In Anderson v Forth Valley Health Board  S.L.T. 588 the Court went further, making an express statement that a duty of care was owed to the father as much to the mother since it was clear that both he and his wife would be affected by the pregnancy and its consequences. The Court in Anderson was however keen to show that such a principle had limits, stating that the duty would only arise where it could be reasonably expected that the husband would be involved in the upbringing of the child to a significant degree. As part of her judgment in Parkinson Hale L.J. also made obiter remarks as to the rights of a father in such claims; she was of the “tentative view … that if there is a sufficient relationship of proximity between the tortfeasor and the father who not only has but meets his parental responsibility to care for the child” then the father would be able to bring a claim in his own right.

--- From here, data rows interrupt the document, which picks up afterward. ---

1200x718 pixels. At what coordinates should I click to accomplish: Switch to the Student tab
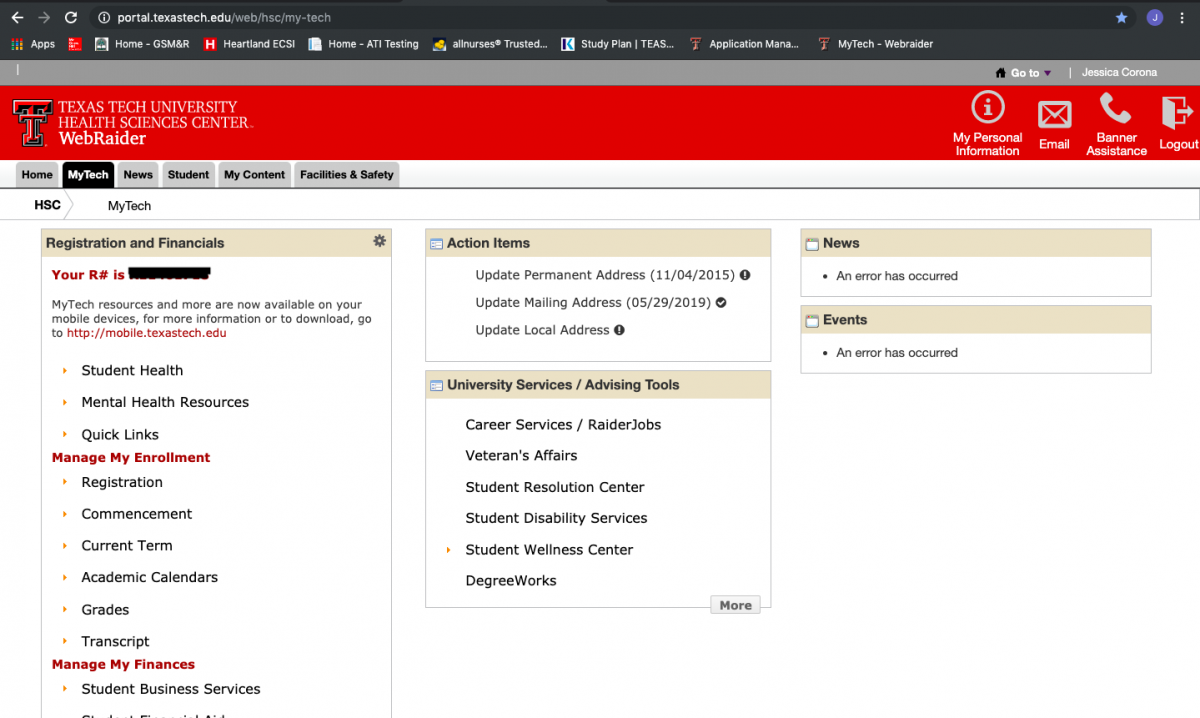[x=188, y=175]
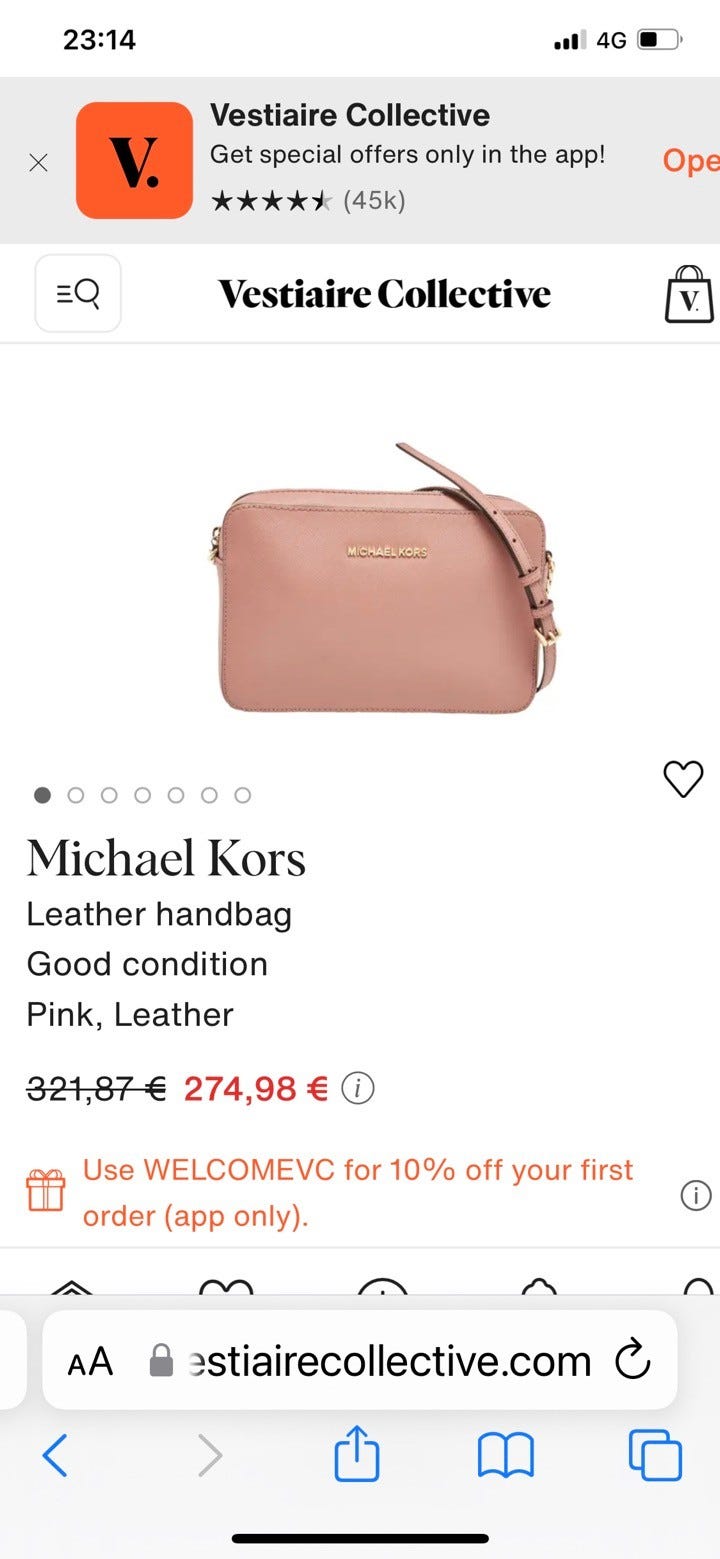Go to the Vestiaire Collective homepage logo

click(384, 294)
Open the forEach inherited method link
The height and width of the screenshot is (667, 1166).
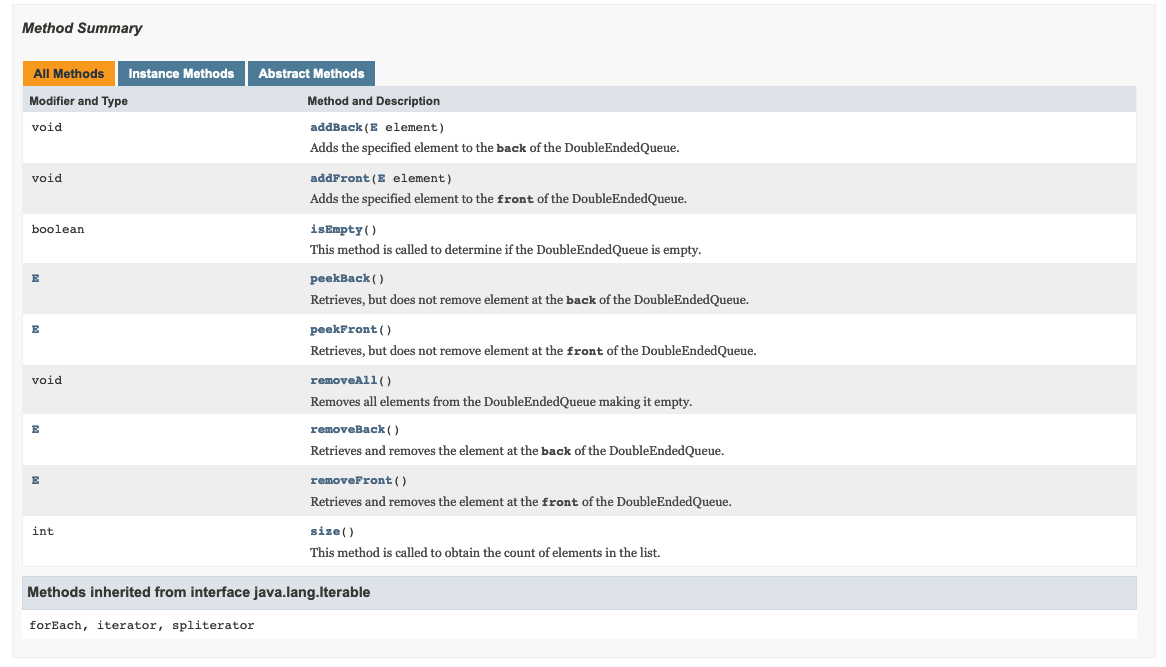tap(55, 624)
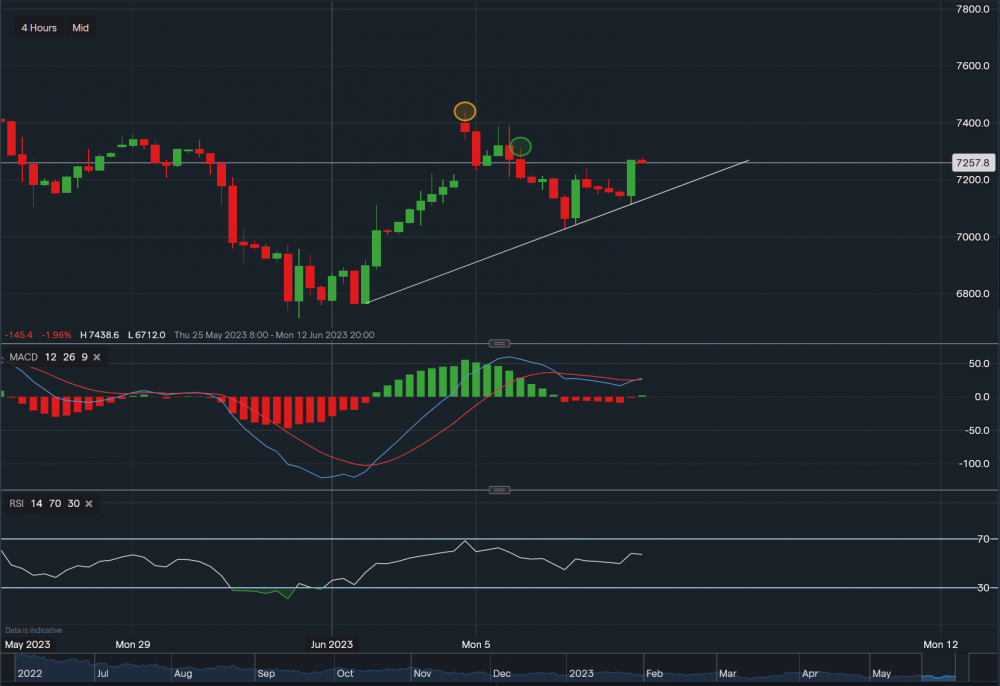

What is clear from Whitehead is that there still judicial debate to be had regarding the rights of a father to claim for maintenance costs in wrongful birth / conception actions. Laws LJ was certainly of the view that the law in this respect was still developing and that the matter ought to be authoritatively concluded in a case calling for its decision; he did not consider Whitehead to be such a case. Whitehead was of course a professional negligence case as opposed to a stand-alone claim by the father in a wrongful birth / conception action, and so different considerations applied to the determination of liability. Nevertheless, the judgments of Laws LJ and Rix LJ make express comment on the rights of a father in wrongful birth / conception claims, and the matter is very much left open.
The case of Whitehead v Searle raises interesting questions about the limits of recovery in wrongful birth / conception cases. Recovery in such cases is already confined to allow only those additional maintenance costs incurred as a result of a child born with a disability, alongside the Rees conventional award. What is less clear are the limits of recovery if the father of a child were to bring a claim for those maintenance costs in his own right, something which Whitehead casts doubt over. It is likely that those circumstances where a father would find himself in such a position will be rare (though as Rix LJ points out in Whitehead one can easily envisage a scenario where a mother dies in childbirth and therefore only the father can make such a claim). It does however appear that the law has been left open as to what would happen in such circumstances. In a controversial area of law which has remained unchanged for some years it may well be time that the matter came before a senior court again.